We’ve talked a lot about growing lettuce in shallow bowls on your kitchen counter or on the patio. Now let’s focus on what you can do to create a never-ending supply of greens from your indoor or container gardening efforts.
If you eat a lot of lettuce, you’ll need more than one salad bowl. To make sure you don’t end up with everything all at once, start your first bowl, plant it and let it grow for about two weeks. Then set up your next bowl. This way you have new growth and fresh lettuce ready for eating about two weeks apart. If needed add a third bowl a few weeks later.
Plant your lettuce from seed, or start with small plants from your local nursery. If you’re using seedlings, go ahead and get seeds as well. The idea is to continually have more lettuce plants coming up as you’re harvesting.

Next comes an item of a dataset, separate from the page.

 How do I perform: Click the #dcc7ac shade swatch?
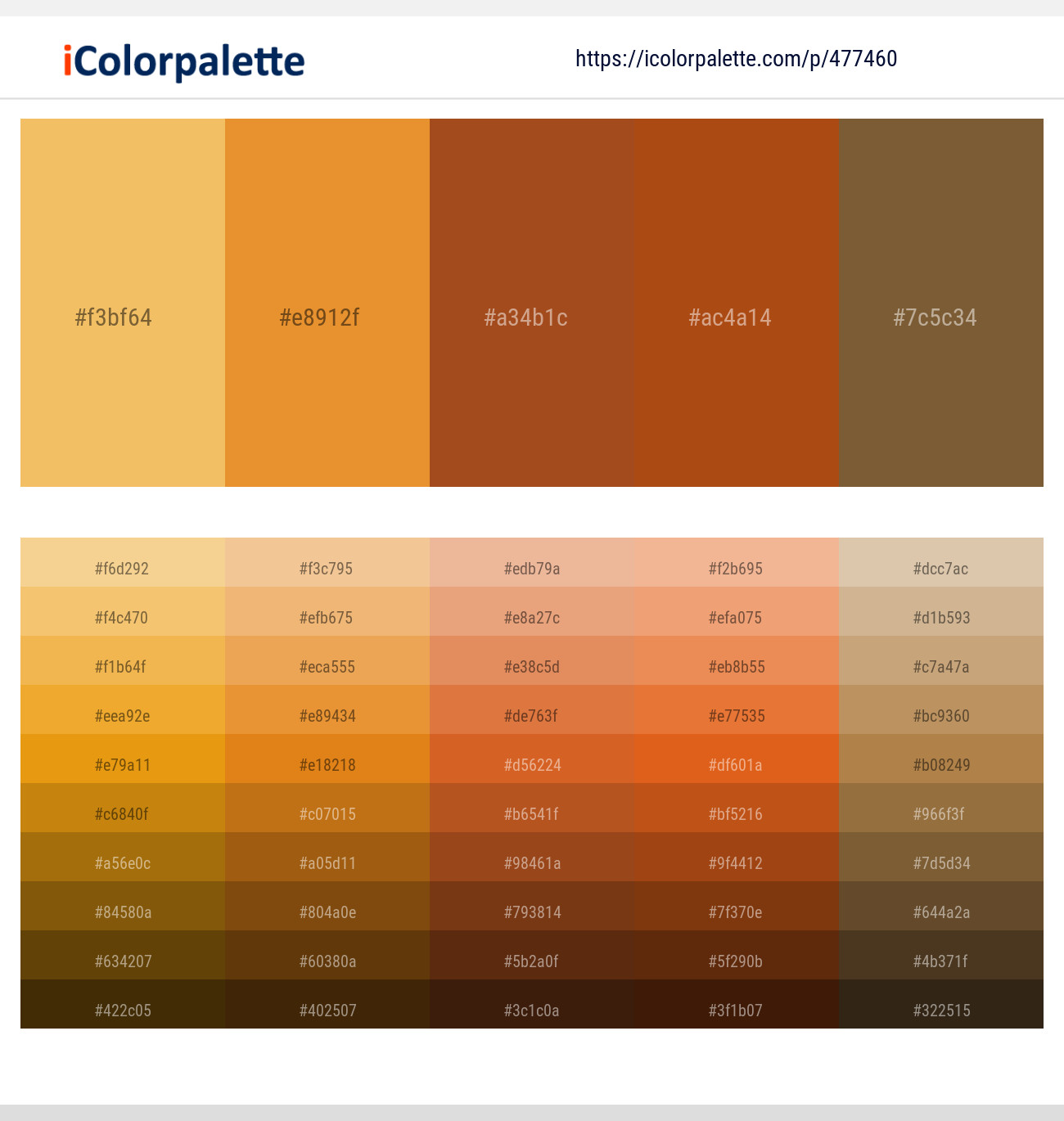click(941, 568)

Loose-leaf lettuce also has the advantage of putting out more growth if you carefully harvest the leaves. To harvest the leaves, wait until the outer leaves reach a length of two to three inches. Use scissors to carefully cut the leaves, then rinse them in cool water and spin them dry. They will keep in the fridge for several days. Wait 2 to 3 days before you cut the same plant again.
Work your way around the lettuce bowl, harvesting every couple of days, then move on to the second bowl and give the first a little extra time to recover. Make sure your plants thrive with plenty of sunshine, just the right amount of watering, and the occasional bit of fertilizer if needed to keep the plants growing strong.

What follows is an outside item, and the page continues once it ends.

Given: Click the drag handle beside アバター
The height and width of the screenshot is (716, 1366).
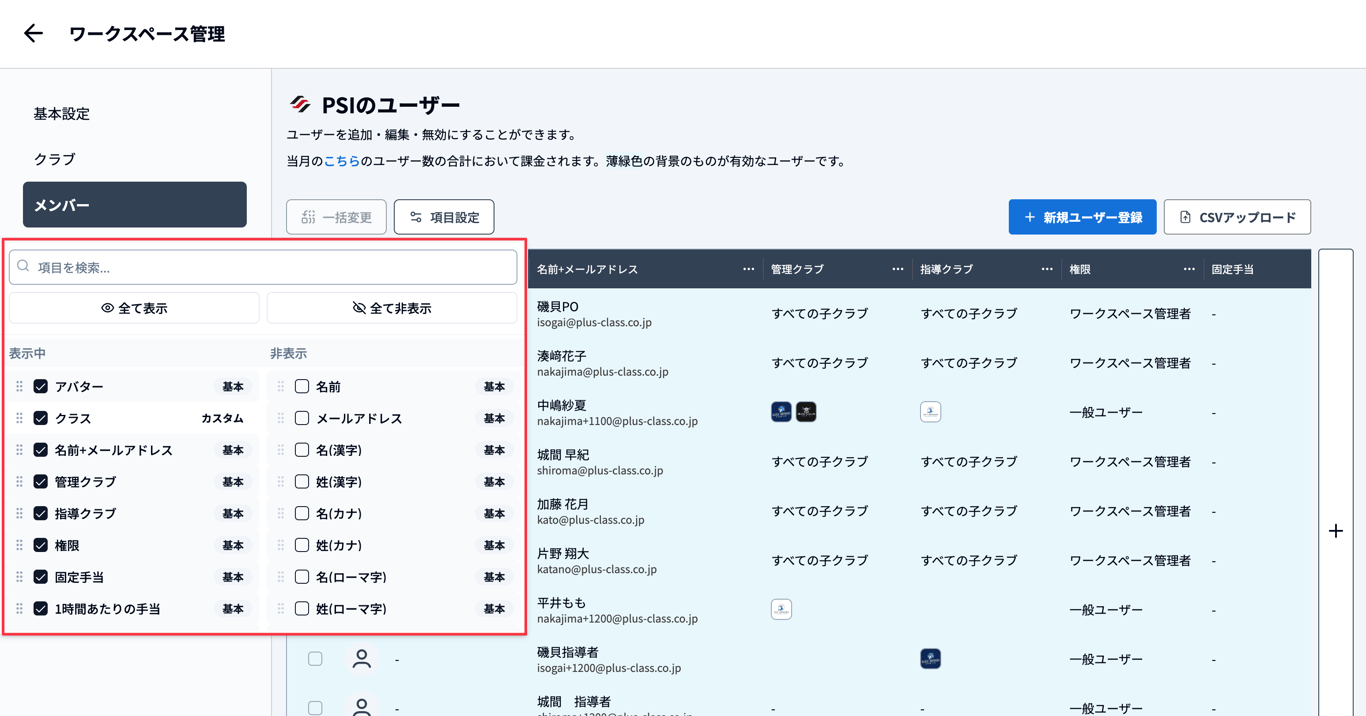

As your plants start to grow bigger and crowd each other out, it may be advantageous to thin them. Harvest entire loose-leaf lettuce plants to give the remaining plants in your bowls room to spread out. As you do this, take the time to throw in some seeds, or start fresh lettuce seedlings in a new container. Your main plants will continue to grow and produce more greens for you and your family.

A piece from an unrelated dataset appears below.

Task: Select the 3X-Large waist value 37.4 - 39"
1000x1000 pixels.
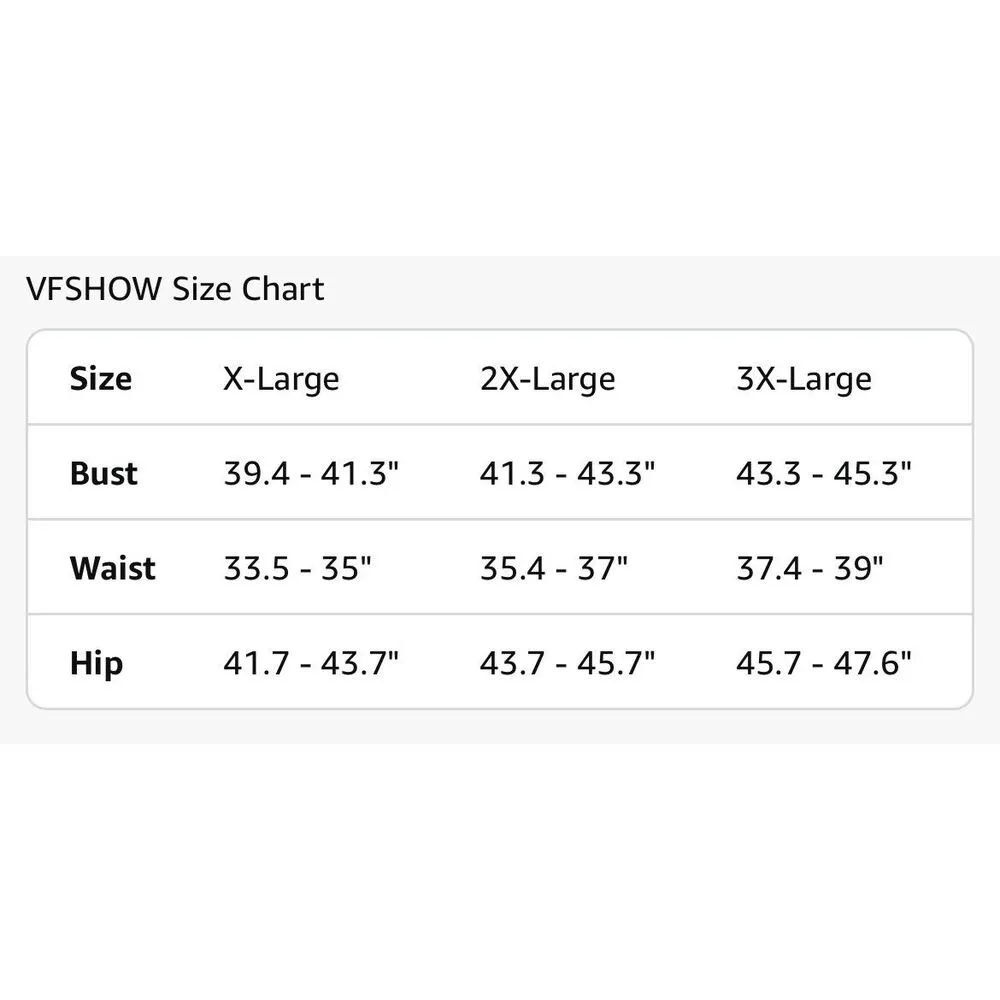Action: click(810, 568)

Eventually the lettuce will start to bolt. You’ll notice that the middle part will grow taller and it starts to form flowering stalks. At this point your lettuce leaves will start to get tough and bitter. It’s time to harvest and remove these plants. If you’ve planted seeds in the bowl previously, you should have plenty of little lettuce plants coming up to take the place of the old ones. If you’ve been growing seedlings in the different container, now is the time to plant them in your main salad bowls provided they are large enough.
With a little bit of experience, you’ll get the timing down perfectly for your particular types of lettuce, the rate they grow, and how much you’re harvesting for the kitchen. It won’t take you long to figure out a rhythm that allows you to have a never-ending supply of greens to enjoy.